#### SELECTED EXCERPT:
━━━━━━━━━━━━━━━━━━━━
Here's our summary of key economic events overnight that affect New Zealand, with news the drought in China is compounding their problems, and making their summer holiday break a very uncomfortable one for Beijing officials.

But first, the US Fed minutes were released today showing a maintained hawkish view, committed to getting inflation back to its 2% target. They said that for the central bank to scale back its rate hikes, inflation reports due to be released on September 14 would need to confirm that the pace of price growth was cooling. They meet next on September 22, 2022 (NZT).

American retail sales disappointed in July, held back by lower petrol sales, and car sales. But online sales rose, kicked along by Amazon's Prime Day, and other non-vehicle sales did ok too. Overall, despite the weakish car sales, they still posted a +8.6% year-on-year gain. But there was no month-on-month rise, so this will go down as an underwhelming event.

Also disappointing is the rise and rise of business inventories, up +1.4% in June from May to be almost +19% higher than year ago levels. This was as expected. Their inventory-to-sales ratio isn't out of whack yet, but it is rising, and relentlessly.

US mortgage applications fell last week, so the prior week's gain has proven to be the anomaly.

In China, the heat and drought are biting harder with industry shutdowns extending, now to steel mills. Beijing's worry levels are growing. The weather situation is worsening an economy that was already underperforming.

As you are probably aware, Norway saved much of its oil riches, building the world's largest sovereign wealth fund. But recent market turmoil has hit it hard and they lost -US$174 bln (NZ$278 bln) in the first half of 2022. After that loss their fund is worth US$1.3 tln, the largest drop in the funds history. To put that loss into perspective, in half a year the New Zealand GDP is NZ$185 bln. Norway has a population of 5.5 mln people, so the Fund is worth about NZ$375,000 per citizen.

In the UK, inflation rose to 10.1% in July from 9.4% in the previous period and above market forecasts of 9.8%. It was their highest level since February 1982.
━━━━━━━━━━━━━━━━━━━━
[Pointing records for text and elements]

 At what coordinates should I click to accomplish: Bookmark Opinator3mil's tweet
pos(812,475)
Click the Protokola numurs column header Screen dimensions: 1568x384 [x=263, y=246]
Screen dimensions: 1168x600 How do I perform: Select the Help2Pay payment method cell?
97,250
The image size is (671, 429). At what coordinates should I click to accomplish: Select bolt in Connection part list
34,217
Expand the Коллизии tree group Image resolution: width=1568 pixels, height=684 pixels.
━━━━━━━━━━━━━━━━━━━━
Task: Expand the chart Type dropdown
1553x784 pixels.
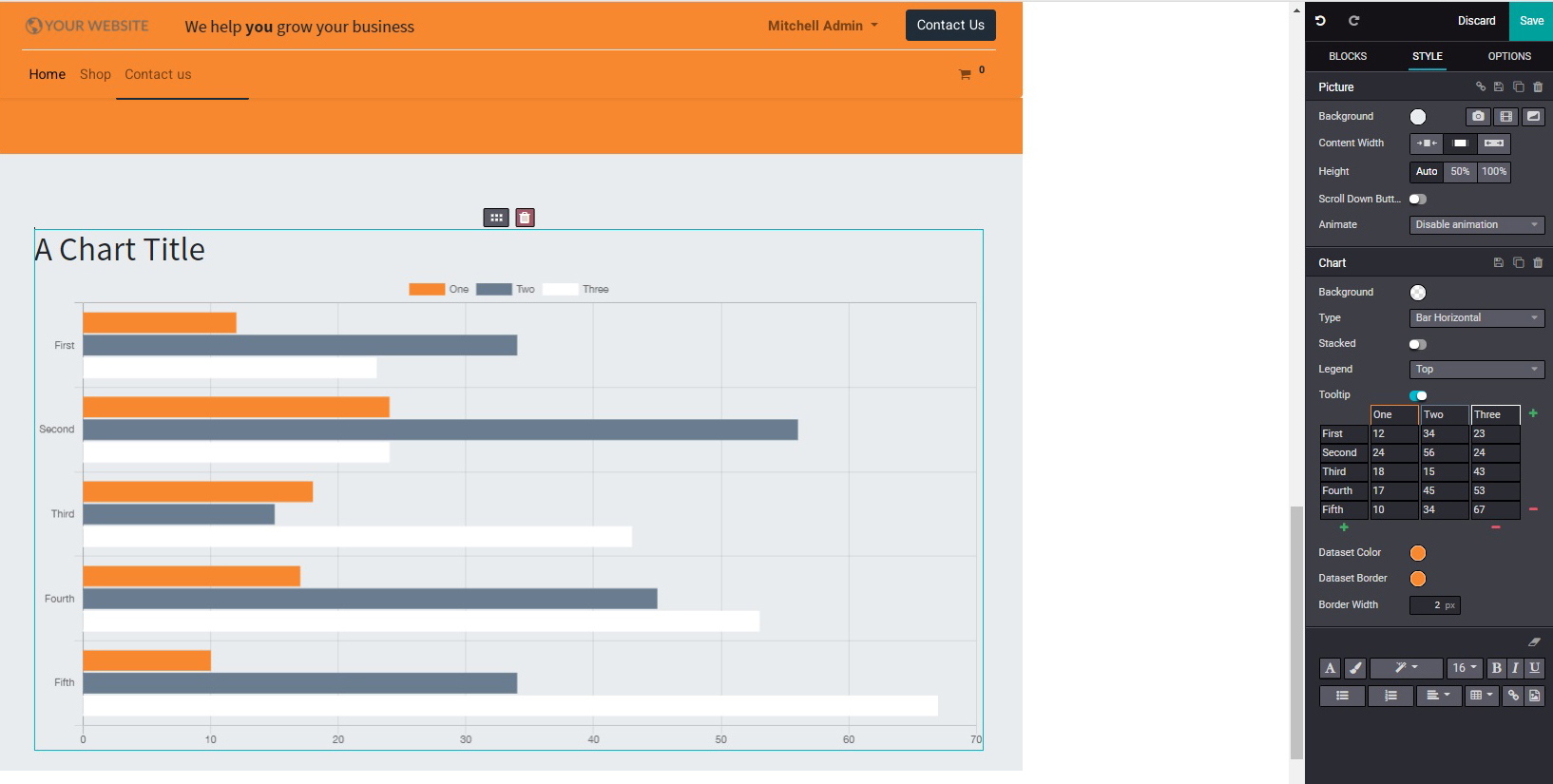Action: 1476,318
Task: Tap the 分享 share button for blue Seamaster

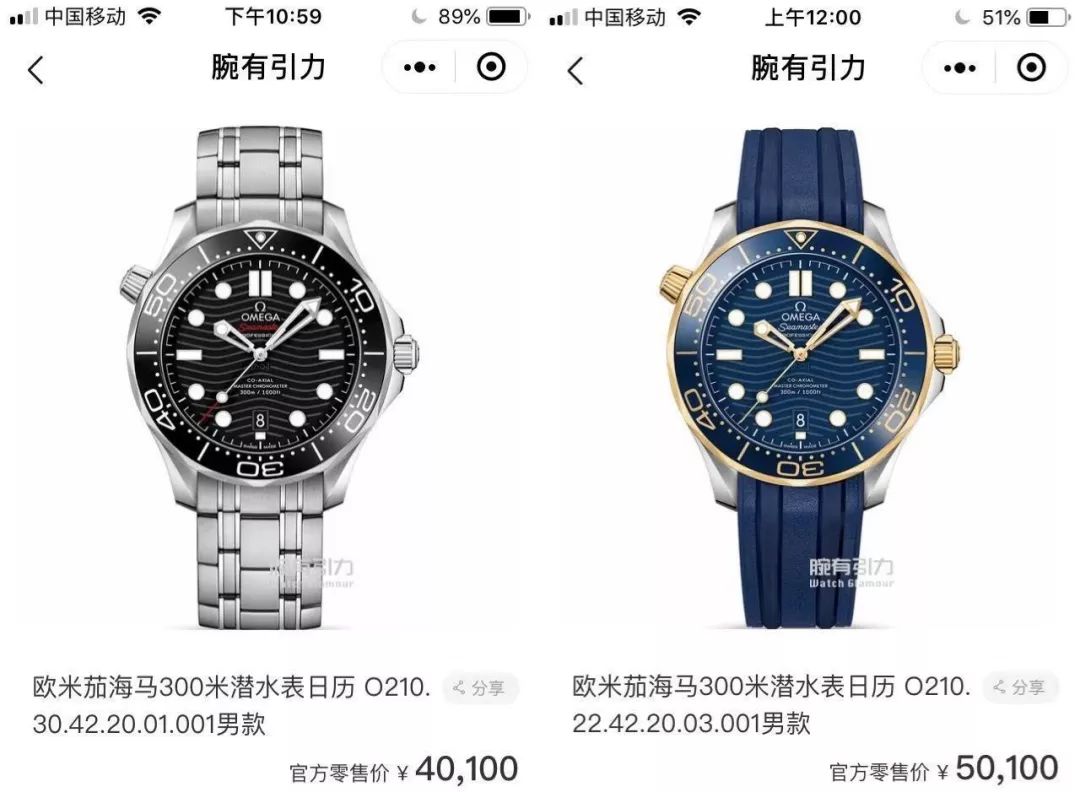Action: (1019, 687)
━━━━━━━━━━━━━━━━━━━━
#### EXERCISE DIRECTIONS:
According to the overnight economic summary, what was the UK inflation rate in July? The rows are not needed for what comes next.

#### EXERCISE RESPONSE:
10.1%, up from 9.4% in the previous period.